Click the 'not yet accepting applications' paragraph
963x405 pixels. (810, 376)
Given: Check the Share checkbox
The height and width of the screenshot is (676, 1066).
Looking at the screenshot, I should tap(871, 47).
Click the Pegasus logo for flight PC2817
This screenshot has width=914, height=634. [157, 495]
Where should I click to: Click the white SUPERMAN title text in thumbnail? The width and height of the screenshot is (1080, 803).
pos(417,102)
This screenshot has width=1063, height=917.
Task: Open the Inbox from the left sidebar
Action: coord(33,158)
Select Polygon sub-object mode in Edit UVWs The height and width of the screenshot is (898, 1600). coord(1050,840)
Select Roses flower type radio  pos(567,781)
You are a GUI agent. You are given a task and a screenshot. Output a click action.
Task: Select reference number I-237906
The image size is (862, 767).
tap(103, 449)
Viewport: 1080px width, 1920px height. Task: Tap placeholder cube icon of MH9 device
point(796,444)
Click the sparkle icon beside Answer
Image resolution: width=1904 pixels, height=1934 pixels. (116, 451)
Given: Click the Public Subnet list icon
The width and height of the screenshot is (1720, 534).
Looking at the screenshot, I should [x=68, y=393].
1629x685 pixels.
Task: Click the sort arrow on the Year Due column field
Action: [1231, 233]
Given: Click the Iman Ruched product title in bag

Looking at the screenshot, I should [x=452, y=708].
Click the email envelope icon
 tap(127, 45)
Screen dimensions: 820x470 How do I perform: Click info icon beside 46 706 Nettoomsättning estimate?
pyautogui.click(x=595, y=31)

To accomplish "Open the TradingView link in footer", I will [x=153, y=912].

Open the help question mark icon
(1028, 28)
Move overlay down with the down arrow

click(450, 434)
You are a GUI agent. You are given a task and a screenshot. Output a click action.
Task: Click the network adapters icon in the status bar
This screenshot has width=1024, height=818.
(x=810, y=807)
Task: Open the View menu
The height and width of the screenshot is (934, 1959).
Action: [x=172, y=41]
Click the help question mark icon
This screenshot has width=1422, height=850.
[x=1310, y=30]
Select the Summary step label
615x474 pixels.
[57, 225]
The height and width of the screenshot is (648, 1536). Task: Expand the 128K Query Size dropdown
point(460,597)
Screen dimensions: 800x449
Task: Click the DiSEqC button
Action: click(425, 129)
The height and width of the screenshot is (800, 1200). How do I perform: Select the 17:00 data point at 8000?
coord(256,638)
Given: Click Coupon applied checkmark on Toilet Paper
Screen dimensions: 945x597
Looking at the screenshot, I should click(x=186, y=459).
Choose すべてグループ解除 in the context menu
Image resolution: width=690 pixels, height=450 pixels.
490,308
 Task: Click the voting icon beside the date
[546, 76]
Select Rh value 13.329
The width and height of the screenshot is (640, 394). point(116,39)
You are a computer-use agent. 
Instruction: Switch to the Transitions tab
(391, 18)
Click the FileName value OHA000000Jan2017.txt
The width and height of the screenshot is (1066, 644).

*-*-*

Your answer must be the line containing "You are a computer-use agent." and each line after it in the listing above, copied exactly.

> **Task output**:
You are a computer-use agent. 
Instruction: Switch to the Transitions tab
(391, 18)
Click the FileName value OHA000000Jan2017.txt
The width and height of the screenshot is (1066, 644).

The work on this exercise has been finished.